After meeting in Santa Fe, Inuvik, and Waimanalo and Hilo, this year we had planned to meet in Winnipeg – the city with the highest Indigenous population in Canada. We will sorely miss seeing our ICS community in person, but we are excited to meet online and demonstrate how important it is for Indigenous communities to connect to the Internet.
An important aspect of the ICS is the space created for community members to engage in conversations sharing similar challenges, connecting with one another, and innovating solutions to the lack of broadband access in their communities. We are excited to continue having these impactful conversations virtually and to recreate a more discussion-based environment than in a typical webinar format. We are also looking forward to having new faces join us this year. Without the barrier of travel, we can now engage with more participants from different communities.

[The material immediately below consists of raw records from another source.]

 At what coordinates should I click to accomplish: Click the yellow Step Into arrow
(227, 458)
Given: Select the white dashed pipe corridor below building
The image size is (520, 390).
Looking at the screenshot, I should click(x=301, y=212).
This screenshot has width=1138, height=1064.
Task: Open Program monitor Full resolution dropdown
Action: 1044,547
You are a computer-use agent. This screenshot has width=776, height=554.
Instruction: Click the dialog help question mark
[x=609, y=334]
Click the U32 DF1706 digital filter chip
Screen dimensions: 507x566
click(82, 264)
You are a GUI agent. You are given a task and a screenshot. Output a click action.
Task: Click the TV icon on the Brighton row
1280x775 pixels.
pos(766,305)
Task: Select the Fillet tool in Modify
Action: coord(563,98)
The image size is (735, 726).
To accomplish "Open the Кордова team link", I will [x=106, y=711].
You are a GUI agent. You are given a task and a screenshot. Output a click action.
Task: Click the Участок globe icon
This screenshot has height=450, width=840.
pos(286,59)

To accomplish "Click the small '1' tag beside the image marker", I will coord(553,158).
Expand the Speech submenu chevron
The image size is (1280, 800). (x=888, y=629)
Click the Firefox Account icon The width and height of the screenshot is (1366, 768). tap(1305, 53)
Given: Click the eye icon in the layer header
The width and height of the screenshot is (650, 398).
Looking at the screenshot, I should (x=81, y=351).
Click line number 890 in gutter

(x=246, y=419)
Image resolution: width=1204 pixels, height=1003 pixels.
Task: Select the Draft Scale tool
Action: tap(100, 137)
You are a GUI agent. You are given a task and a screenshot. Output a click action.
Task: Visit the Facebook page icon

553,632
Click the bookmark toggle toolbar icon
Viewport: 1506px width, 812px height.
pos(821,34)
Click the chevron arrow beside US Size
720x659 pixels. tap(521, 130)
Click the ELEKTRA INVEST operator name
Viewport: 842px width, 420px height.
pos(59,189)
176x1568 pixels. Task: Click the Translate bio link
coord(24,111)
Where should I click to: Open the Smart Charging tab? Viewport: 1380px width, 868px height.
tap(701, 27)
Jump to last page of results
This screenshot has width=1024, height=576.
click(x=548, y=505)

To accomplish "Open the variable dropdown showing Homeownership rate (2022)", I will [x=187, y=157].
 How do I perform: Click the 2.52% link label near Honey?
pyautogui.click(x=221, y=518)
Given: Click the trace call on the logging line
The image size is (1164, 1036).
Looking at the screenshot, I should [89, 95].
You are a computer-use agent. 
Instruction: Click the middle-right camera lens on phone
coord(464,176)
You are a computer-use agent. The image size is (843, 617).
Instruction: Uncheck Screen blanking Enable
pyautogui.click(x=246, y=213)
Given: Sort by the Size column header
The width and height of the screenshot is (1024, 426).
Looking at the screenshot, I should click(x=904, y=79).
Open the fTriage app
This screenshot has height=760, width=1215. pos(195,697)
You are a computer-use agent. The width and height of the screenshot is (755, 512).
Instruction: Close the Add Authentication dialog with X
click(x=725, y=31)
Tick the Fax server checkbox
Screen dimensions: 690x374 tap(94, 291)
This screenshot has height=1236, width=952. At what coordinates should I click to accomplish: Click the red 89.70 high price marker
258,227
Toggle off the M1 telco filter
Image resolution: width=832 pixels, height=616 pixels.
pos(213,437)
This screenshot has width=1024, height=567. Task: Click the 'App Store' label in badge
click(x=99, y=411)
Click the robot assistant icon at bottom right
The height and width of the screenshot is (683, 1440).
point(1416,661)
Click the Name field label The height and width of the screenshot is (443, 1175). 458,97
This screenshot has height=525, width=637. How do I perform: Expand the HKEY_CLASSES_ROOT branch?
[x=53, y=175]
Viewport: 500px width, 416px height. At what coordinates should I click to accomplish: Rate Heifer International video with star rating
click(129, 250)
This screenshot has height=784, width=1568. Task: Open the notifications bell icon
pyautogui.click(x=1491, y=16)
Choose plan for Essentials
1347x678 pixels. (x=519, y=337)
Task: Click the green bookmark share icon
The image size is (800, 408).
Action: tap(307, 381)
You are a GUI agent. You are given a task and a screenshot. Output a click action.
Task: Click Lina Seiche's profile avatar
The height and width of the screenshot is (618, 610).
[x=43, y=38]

The conversations we hold at the ICS hold significant weight in the policy world. Take our conversations around the Tribal Priority Window last year as an example. At the 2019 ICS, we discussed how to best advocate for the Federal Communications Commission (FCC) to extend the Tribal Priority Window for tribes applying for spectrum. After the ICS community and other partners began advocating for this important issue, the FCC extended the window, first by 180 days, from ending in February to ending in August, then with an additional 30 day extension.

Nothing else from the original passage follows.